The MRI experiments were carried out in a horizontal 7 Tesla scanner with a 30 cm diameter bore (Biospec 70/30, Bruker Medical, Ettlingen, Germany). The previously prepared urethane-anesthetized animals were placed in a custom-made animal holder with adjustable bite and ear bars, and positioned on the magnet bed. The animals were constantly supplied with 0.8 l/m O2 with a face mask and temperature kept between 37.0–37.5 °C through a water heat-pad. The temperature, heart rate, SpO2 and breathing rate were monitored throughout the session (MouseOx, Starr Life Sciences, Oakmont, US).

MRI acquisition was performed in 15 coronal slices using a GE-EPI sequence applying the following parameters: FOV, 25 × 25 mm; slice thickness, 1 mm; matrix, 96 × 96; segments, 1; FA, 60°; TE, 15 ms; TR, 2000 ms. T2 weighted anatomical images were collected using a rapid acquisition relaxation enhanced sequence (RARE): FOV, 25 × 25 mm; 15 slices; slice thickness, 1 mm; matrix, 192 × 192; TEeff, 56 ms; TR, 2 s; RARE factor, 8. A 1H rat brain receive-only phase array coil with integrated combiner and preamplifier, and no tune/no match, was employed in combination with the actively detuned transmit-only resonator (Bruker BioSpin MRI GmbH, Germany).

Functional MRI data were analyzed offline using our own software developed in MATLAB, which included Statistical Parametric Mapping package (SPM8, www.fil.ion.ucl.ac.uk/spm) and FSL Software. After linear detrending, temporal (0.015–0.2 Hz) and spatial filtering (3 × 3 Gaussian kernel of 1.5 sigma) of voxel time series, a cross-correlation analysis was applied with a simple boxcar model shifted forward in time, typically by 2 s or a boxcar convolved with a gamma probability density function (HRF). The results were largely comparable with all methods tested. Functional maps were generated from voxels that had a significant (P < 0.001) component for the model and they were clustered together in space (cluster size = 14; calculated with Monte Carlo simulation).

Regions of interest (ROIs) extracted using a rat atlas registered to the functional images⁹⁹ were used to compute the amplitude of the evoked BOLD signal responses (as a percentage relative to a pre-stimulus baseline of 6 s) and volume of brain tissue activated relative to the ROI (number of active voxels divided by the total number of voxels in the region).

Data availability.

The behavioral data and Matlab analysis scripts that support the findings of this study are available via OSF (https://osf.io/cjdeh/) with the identifier DOI 10.17605/OSF.IO/CJDEH. The DBS MRI datasets generated and analyzed during the current study are not publicly available due to data privacy regulations of patient data but are available from the corresponding author on reasonable request.
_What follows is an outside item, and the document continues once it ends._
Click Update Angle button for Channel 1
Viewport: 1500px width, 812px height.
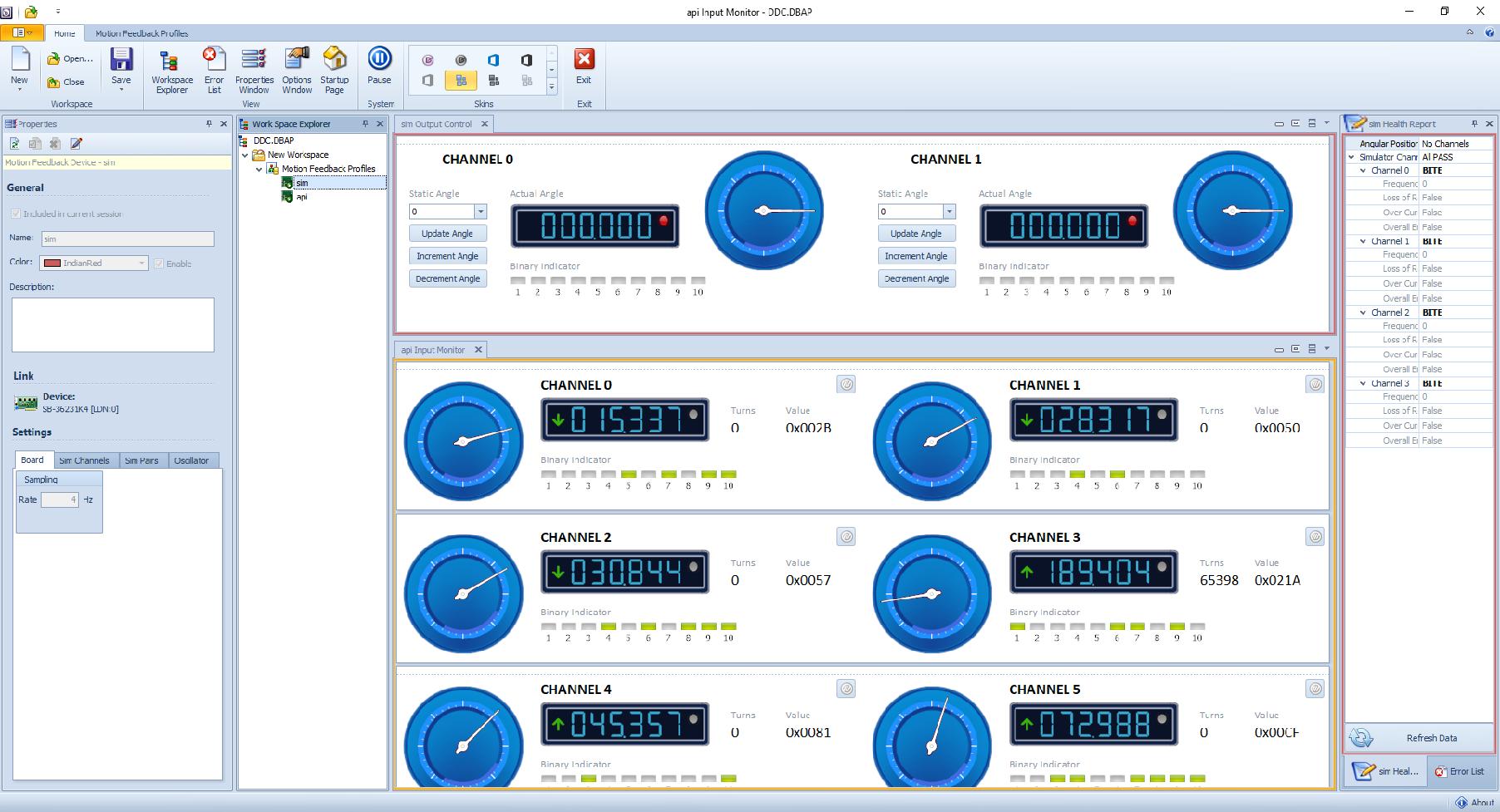(915, 234)
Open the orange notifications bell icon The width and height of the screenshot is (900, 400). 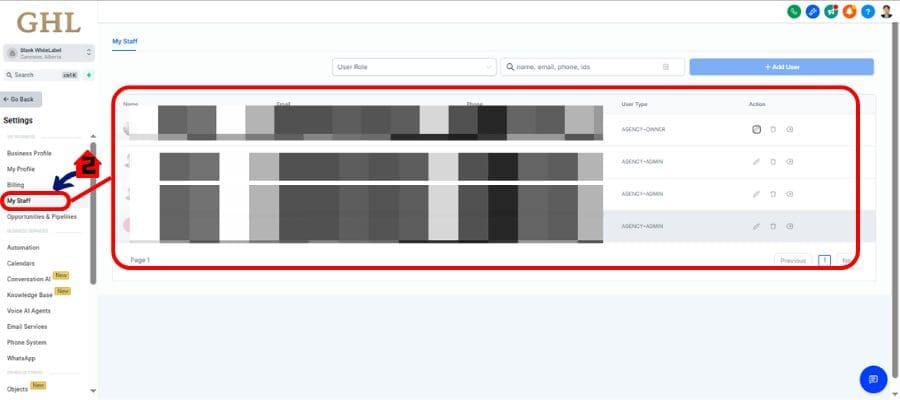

A mask of the memory sweetspot resulting from our analyses, as well as the Lead Group file containing electrode coordinates is available (https://osf.io/cjdeh/). Supplementary Tables 4–13 contain raw behavioral data of Exp 1 and 2 and Supplementary Figure S6 provides absolute intersections between patients’ VAT e-fields and surrounding anatomical structures. Further data that support the findings of this study are available from the corresponding author upon reasonable request.